Bruxelles autorise la fusion US Airways - American Airlines
La Commission européenne a donné son feu vert, sous certaines conditions, à la fusion entre les compagnies aériennes US Airways et American Airlines (AMR), qui va donner naissance au numéro un américain de l'aviation et à un géant mondial.»
La Commission a pu autoriser cette opération dès sa première phase au vu des engagements proposés par les parties, qui règlent le problème de concurrence que nous avions relevé sur la liaison Londres-Philadelphie», a déclaré le commissaire européen en charge de la Concurrence, Joaquin Almunia dans un communiqué.
Gardienne de la concurrence en Europe, la Commission s'inquiétait du fait que la fusion crée un monopole sur la liaison Londres-Philadelphie, sur laquelle les deux groupes offrent des vols sans escale via une participation dans une entreprise commune avec British Airways et Iberia. Mais les deux compagnies aériennes ont pris des engagements comprenant « la cession d'un créneau horaire correspondant à l'aéroport de Londres-Heathrow et des accords de portée étendue concernant le transport de passagers en transit afin d'inciter un nouveau concurrent à entrer sur le marché de cette liaison» , a précisé M. Almunia.

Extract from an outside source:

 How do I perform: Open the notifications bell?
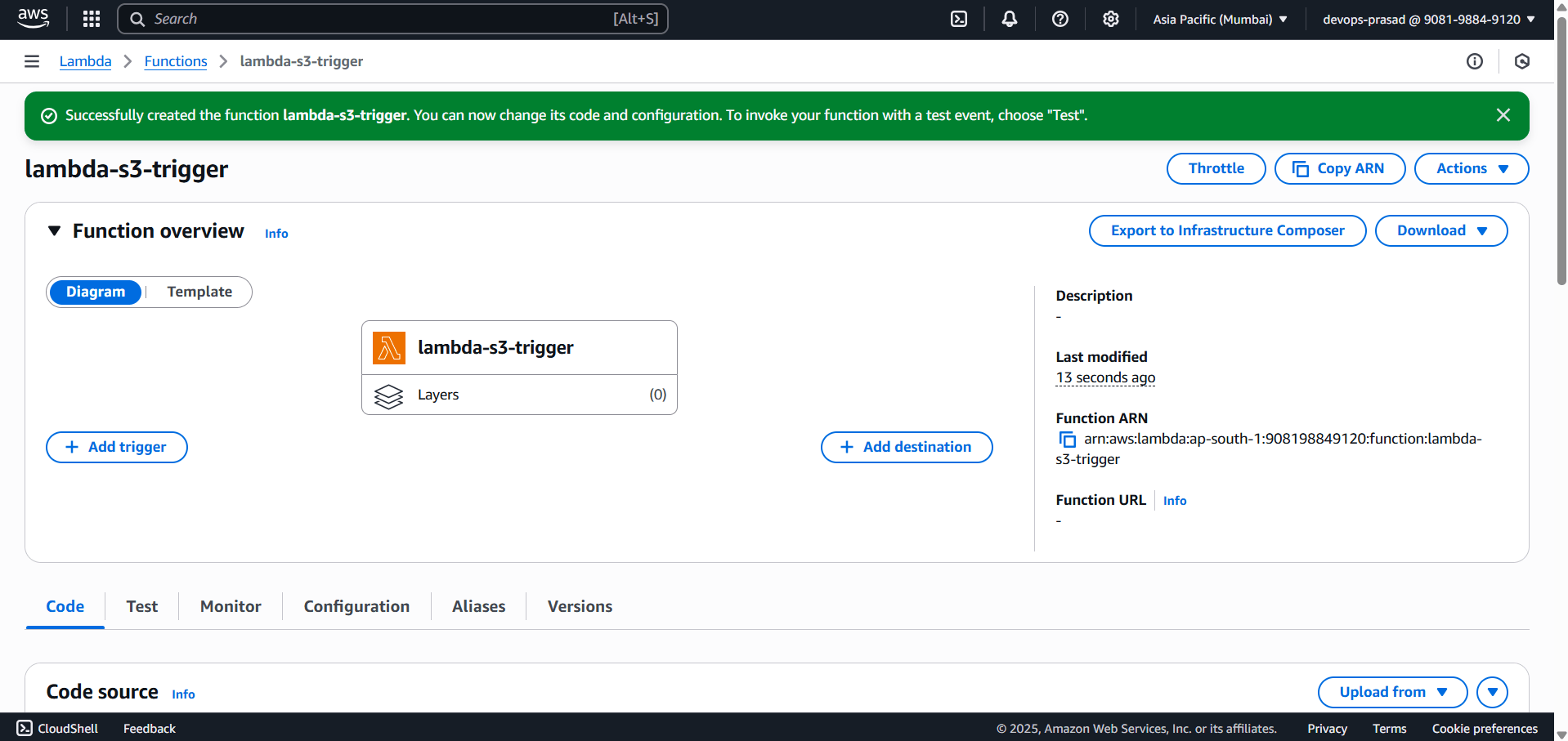[1009, 18]
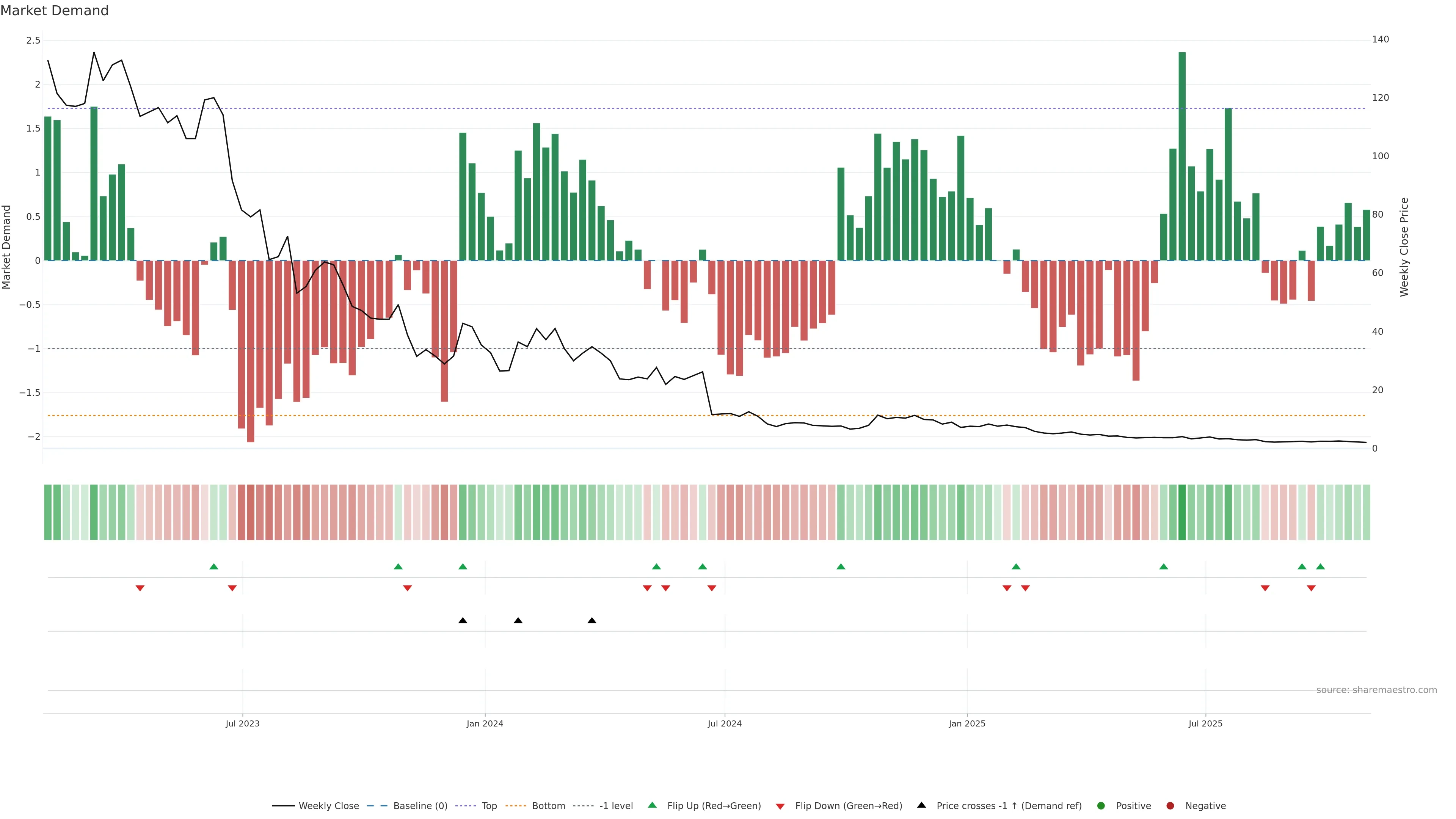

La Commission a également examiné les retombées de la fusion sur d'autres liaisons transatlantiques mais est parvenue à la conclusion qu'il y aurait suffisamment de concurrence. Sur certaines liaisons, le groupé né de la fusion entre American Airlines et US Airways « continuera à être confronté à une forte concurrence de la part de Virgin Atlantic», précise notamment la Commission.
AMR et sa filiale en faillite American Airlines avaient déposé leur bilan le 29 novembre 2011 dans le but d'obtenir de force des baisses de coûts, principalement sur les salaires des pilotes, après l'échec de négociations avec les syndicats. Après avoir refusé les avances d'US Airways dans un premier temps, AMR a accepté de fusionner avec sa concurrente. Leur mariage avait été annoncé le 14 février et devrait donner naissance au premier transporteur américain et à un géant mondial du secteur qui pèsera 11 milliards de dollars en Bourse. Ce rapprochement doit être finalisé au troisième trimestre.